Problem to solve | Repeat exactly, please, the lines that begin at the start of the listing and end at the line holding "Given: Click Trade for Philadelphia".

----

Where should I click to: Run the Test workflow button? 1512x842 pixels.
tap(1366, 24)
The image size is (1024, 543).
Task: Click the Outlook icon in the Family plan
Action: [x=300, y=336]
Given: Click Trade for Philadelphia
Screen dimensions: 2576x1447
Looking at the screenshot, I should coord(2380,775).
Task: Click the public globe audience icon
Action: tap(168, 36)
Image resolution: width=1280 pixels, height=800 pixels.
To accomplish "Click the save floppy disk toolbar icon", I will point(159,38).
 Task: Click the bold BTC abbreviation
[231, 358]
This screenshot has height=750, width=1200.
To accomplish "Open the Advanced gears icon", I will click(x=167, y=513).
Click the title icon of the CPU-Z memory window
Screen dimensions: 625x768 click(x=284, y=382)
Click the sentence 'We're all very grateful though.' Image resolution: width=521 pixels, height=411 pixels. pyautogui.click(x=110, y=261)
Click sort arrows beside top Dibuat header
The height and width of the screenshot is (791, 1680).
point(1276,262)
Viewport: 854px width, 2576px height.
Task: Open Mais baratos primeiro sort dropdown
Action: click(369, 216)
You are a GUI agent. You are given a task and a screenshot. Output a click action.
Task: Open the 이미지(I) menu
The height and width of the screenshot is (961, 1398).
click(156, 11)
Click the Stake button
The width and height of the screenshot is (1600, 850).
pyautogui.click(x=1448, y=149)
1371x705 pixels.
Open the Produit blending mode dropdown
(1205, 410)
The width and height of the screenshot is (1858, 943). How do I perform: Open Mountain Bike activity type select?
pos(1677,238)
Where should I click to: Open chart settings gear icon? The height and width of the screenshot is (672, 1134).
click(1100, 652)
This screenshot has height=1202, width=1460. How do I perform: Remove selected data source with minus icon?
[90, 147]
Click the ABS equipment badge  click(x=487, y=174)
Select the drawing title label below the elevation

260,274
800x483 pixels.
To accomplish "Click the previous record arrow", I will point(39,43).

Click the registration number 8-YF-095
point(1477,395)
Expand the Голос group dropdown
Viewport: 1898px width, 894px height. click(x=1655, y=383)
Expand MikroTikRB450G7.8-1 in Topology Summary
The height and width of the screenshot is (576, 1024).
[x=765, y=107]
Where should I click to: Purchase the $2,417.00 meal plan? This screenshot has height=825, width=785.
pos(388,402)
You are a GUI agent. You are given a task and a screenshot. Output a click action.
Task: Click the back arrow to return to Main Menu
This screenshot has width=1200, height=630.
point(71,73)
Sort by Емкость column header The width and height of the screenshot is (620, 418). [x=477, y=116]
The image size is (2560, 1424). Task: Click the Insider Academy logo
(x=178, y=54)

----

Response below |
Where should I click to: Run the Test workflow button? 1512x842 pixels.
tap(1366, 24)
The image size is (1024, 543).
Task: Click the Outlook icon in the Family plan
Action: [x=300, y=336]
Given: Click Trade for Philadelphia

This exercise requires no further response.